Then-new animator Andy Gaskill also worked on the featurette. “I have a total of 40 feet that’s all mine in the film, but that doesn’t last very long on the screen—and it took me six months to do! It’s an incredible art.” Working uncredited on Tigger Too was Ron Clements, the future director (with John Musker) of such hits as The Little Mermaid (1989), Aladdin (1992), and The Princess and the Frog (2009).
A Colorful Vocal Cast for Cuddly Characters
As always with Disney Animation, the voices of Winnie the Pooh and Tigger Too were key. “Sincerity is an all-important factor,” observed Reitherman of the challenge of casting voices in Disney Animation, especially the Pooh films. “Even though our characters are caricatured, they have to have warmth and actors with trick, gimmicky deliveries come off [as] too hokey for our particular needs.”

※ ※ ※

▶ Set tasks
A - List every film that the extract on Winnie the Pooh and Tigger Too gives with a release year in parentheses, along with that year.
B - Write the next few sentences of the extract on the making of Winnie the Pooh and Tigger Too.

▶ Available data
※ ※ ※

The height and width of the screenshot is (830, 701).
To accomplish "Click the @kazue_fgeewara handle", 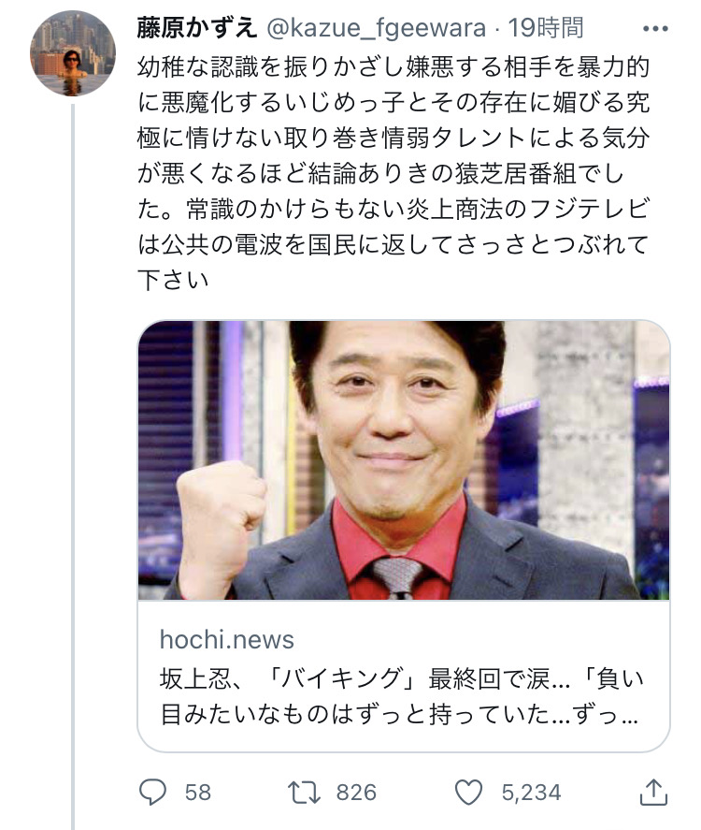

※ ※ ※

▶ Results
A - The Little Mermaid (1989), Aladdin (1992), The Princess and the Frog (2009)

B -
The repertory company of Pooh actors performed a vocal encore for this third film. In what is his most beloved role, Disney Legend Sterling Holloway once again voiced the bear of little brain. In the midst of his six-season run as timid Mr. Peterson on the hit TV series The Bob Newhart Show, John Fiedler again performed the sweetly stammering speech of Piglet. Celebrated for his crotchety characterization as Archimedes the owl in The Sword in the Stone (1963), character actor Junius Matthews was in his mid-70s when originally cast as Rabbit. When production began on Tigger Too a decade later, the Disney animators assumed Matthews would no longer be available given his advanced age, but when they were unable to find a suitable replacement, they finally sought out the aged actor, only to discover he was not only available, but was as full of vibrant personality as ever as the neighborly but easily irritated Rabbit.
The Voice of the Ventriloquist: Paul Winchell
Also returning for another star turn: Paul Winchell, whose brilliant vocals as Tigger helped in no small part to make the one-of-a-kind critter an immediate favorite in Blustery Day. An acclaimed ventriloquist, Winchell was also an inventor with more than 40 patents, including for an artificial heart. In addition, he was a character actor in such classic TV series as The Beverly Hillbillies, The Lucy Show, and The Dick Van Dyke Show.
As for his most famous role, “Tigger was an extremely rambunctious kind of a guy with an awful lot of enthusiasm in his voice,” observed Winchell, “and silly at the same time and full of laughter. I even wrote one line just by ad-libbing, every time when he left [Pooh], he would say, ‘Well, TTFN, ta-ta for now!’”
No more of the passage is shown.